Exact copies of the lines from the one with "Viewport: 1282px width, 873px" through the last line of the entries, and no pictures, make up the answer.

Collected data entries
= = = = = = =
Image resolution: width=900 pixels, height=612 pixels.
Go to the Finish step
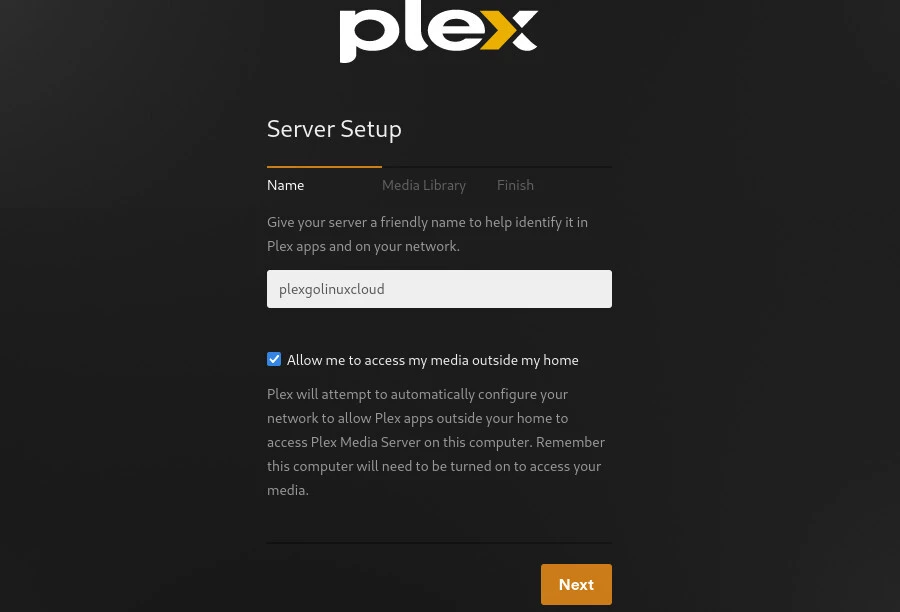tap(515, 185)
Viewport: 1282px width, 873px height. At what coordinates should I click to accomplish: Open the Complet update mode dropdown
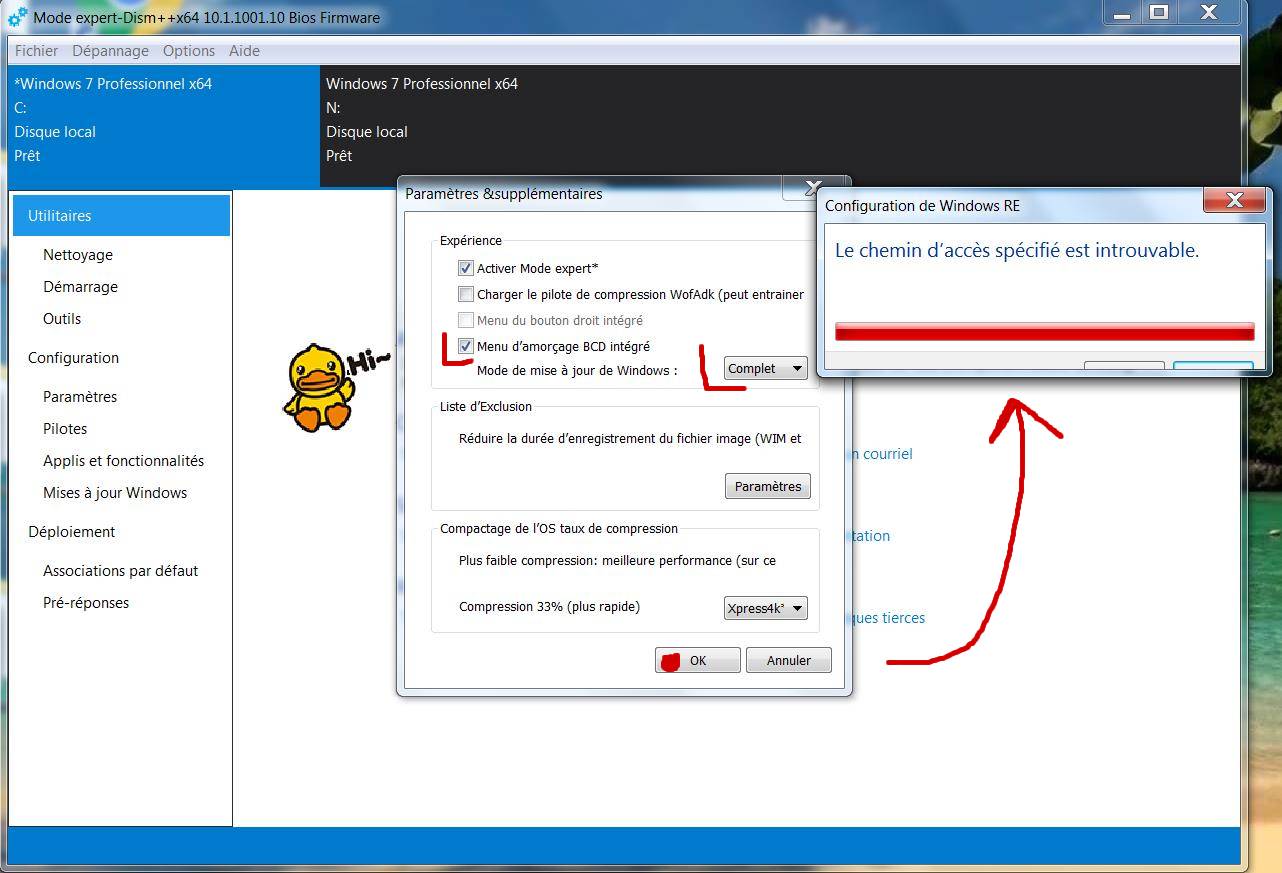[765, 367]
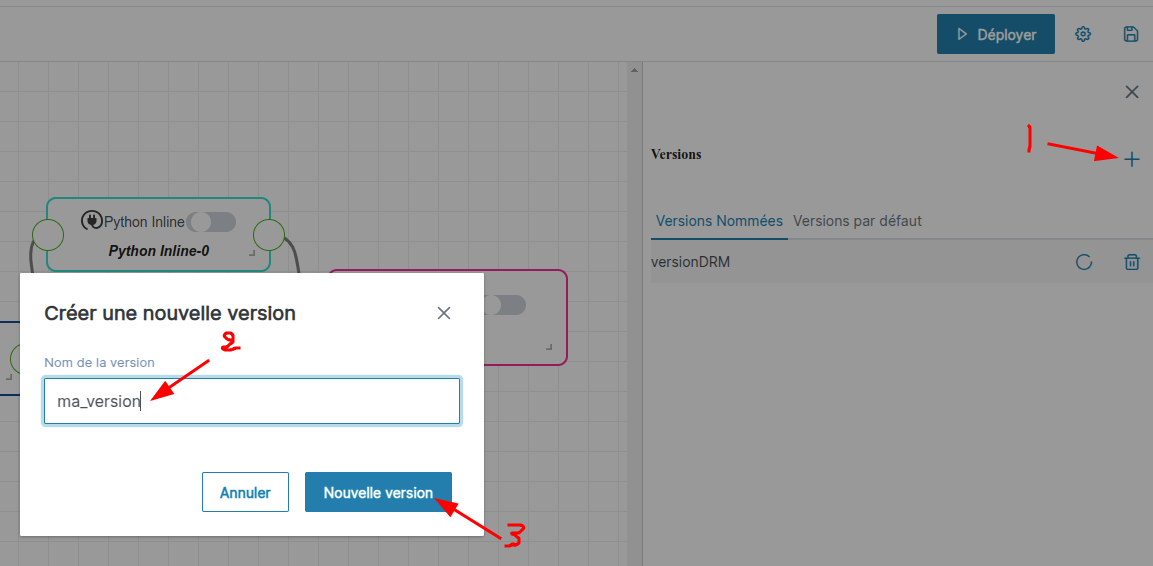The width and height of the screenshot is (1153, 566).
Task: Switch to the 'Versions par défaut' tab
Action: click(x=857, y=220)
= = = = = = =
:: The completed task ::
Viewport: 1282px width, 873px height. At what coordinates should I click to accomplish: Open the Complet update mode dropdown
[765, 367]
The width and height of the screenshot is (1153, 566).
Task: Switch to the 'Versions par défaut' tab
Action: click(x=857, y=220)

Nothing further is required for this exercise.